Die Zahl der Kinder und Jugendliche mit Teilleistungsstörungen, verschiedenen sonderpädagogischen Förderbedarfen und auch Kinder und Jugendliche mit Zielsprache Deutsch ist gestiegen. Wie können Schule und Lerntherapie Hand in Hand gehen?

Wir sehen uns als Ergänzung zur schulischen Förderung, gleichzeitig steht ‚Schule‘ vor einem Berg von Aufgaben und Bildungsaufträgen, die sie gar nicht mehr leisten können. Somit rutschen wir zwangsläufig in eine zentralere Rolle. Eine effektive Möglichkeit, diesen Herausforderungen zu begegnen, besteht in der engen Zusammenarbeit zwischen Schule und Lerntherapie. Hier sind einige Ideen, wie Schule und Lerntherapie Hand in Hand gehen können:

  1. Früherkennung und Diagnostik: Durch eine enge Zusammenarbeit können Schulen und lerntherapeutische Einrichtung frühzeitig potenzielle Lernschwierigkeiten erkennen und diagnostizieren. Dies ermöglicht eine gezielte Förderung, noch bevor sich die Schwierigkeiten verschärfen.
  2. Individuelle Förderpläne: Gemeinsam können Schulen und Lerntherapeut:innen individuelle Förderpläne für Schülerinnen und Schüler mit sonderpädagogischem Förderbedarf entwickeln. Diese Pläne berücksichtigen die spezifischen Bedürfnisse jedes Kindes und legen Maßnahmen fest, um diese zu unterstützen. Hier wird Schule multiprofessionell und kann so die immer wachsenden Herausforderungen meistern.
  3. Koordination von Maßnahmen: Schulen und Lerntherapeuten können ihre Maßnahmen koordinieren, um sicherzustellen, dass die Förderung in der Schule und in der Lerntherapie sich ergänzen und nicht gegenseitig behindern. Ein regelmäßiger Austausch über Fortschritte und Herausforderungen ist hierbei entscheidend.
  4. Einbeziehung der Eltern: Schulen und Lerntherapeuten können Eltern aktiv in den Förderprozess einbeziehen und ihnen unterstützende Maßnahmen und Strategien für zu Hause empfehlen. Eine enge Zusammenarbeit mit den Eltern ist wichtig, um die Wirksamkeit der Förderung zu maximieren.
  5. Nachsorge und Übergänge: Schulen und Lerntherapeuten können gemeinsam Übergänge zwischen verschiedenen Bildungsstufen oder Schulformen begleiten und sicherstellen, dass die Förderung nahtlos fortgesetzt wird. Dies ist besonders wichtig für Schülerinnen und Schüler mit sonderpädagogischem Förderbedarf.

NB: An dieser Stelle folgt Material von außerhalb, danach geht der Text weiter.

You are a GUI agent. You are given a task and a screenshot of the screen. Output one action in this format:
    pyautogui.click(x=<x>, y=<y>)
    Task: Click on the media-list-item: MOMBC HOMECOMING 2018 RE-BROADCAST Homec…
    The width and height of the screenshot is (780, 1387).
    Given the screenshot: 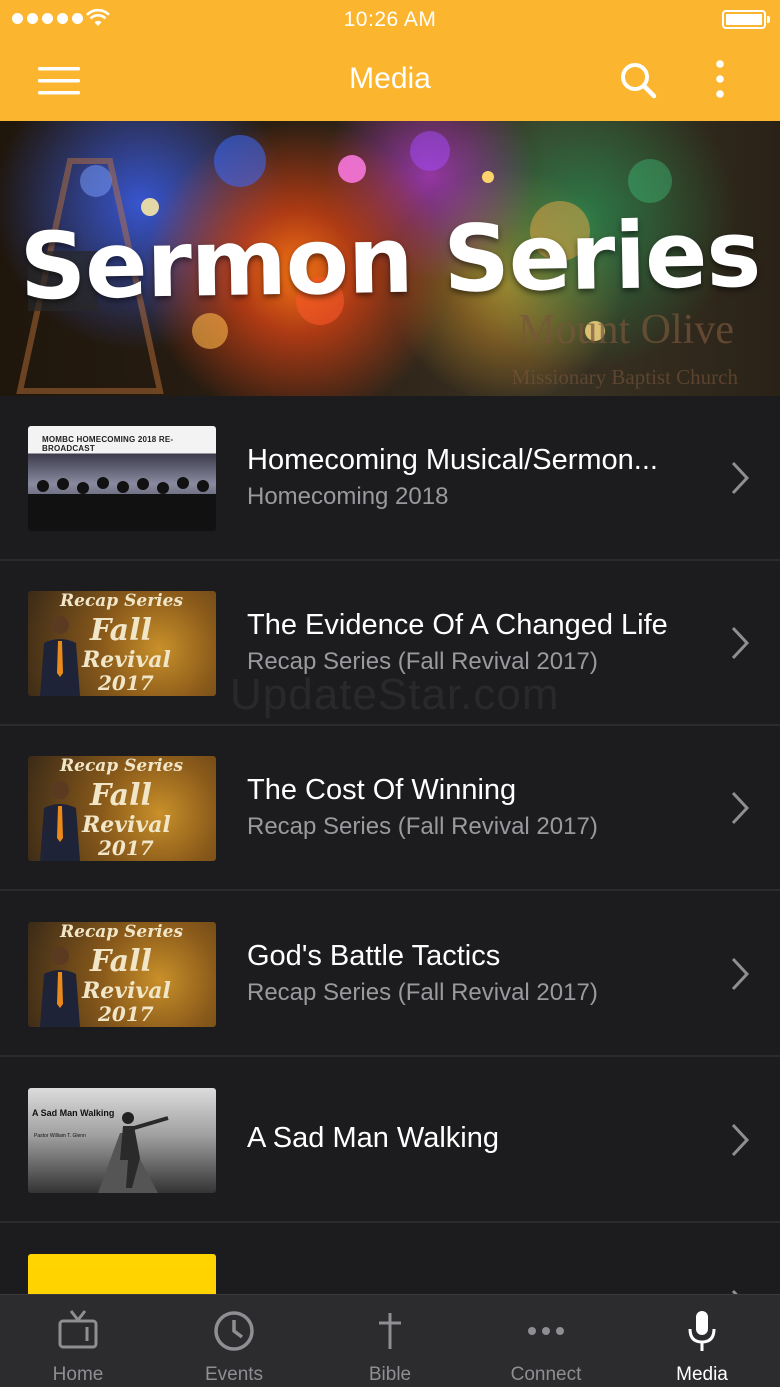 What is the action you would take?
    pyautogui.click(x=390, y=478)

Durch eine enge und kooperative Zusammenarbeit zwischen Schule und Lerntherapie können die Bedürfnisse aller Schülerinnen und Schüler besser erfüllt werden. Gemeinsam können sie eine unterstützende und inklusive Lernumgebung schaffen, in der jedes Kind sein volles Potenzial entfalten kann.

Bieten Sie auch Fortbildungen für Lehrkräfte an?

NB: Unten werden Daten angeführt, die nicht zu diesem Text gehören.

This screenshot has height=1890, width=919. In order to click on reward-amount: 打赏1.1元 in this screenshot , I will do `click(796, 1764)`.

Im Moment noch nicht, da wir am letzten Feinschliff arbeiten. Ab dem neuen Schuljahr wird es dann so weit sein! Themen sind u. a. „Was ist ein guter Nachteilsausgleich?“, „Lernen in Bewegung“, „Was ist LRS/RS? Und wie erkenne ich Anzeichen im schulischen Alltag?“. Individuelle Themenwünsche sind immer möglich. Wir kommen gern an die Schule und arbeiten mit den Gegebenheiten vor Ort.

Herzlichen Dank für diesen spannenden Einblick.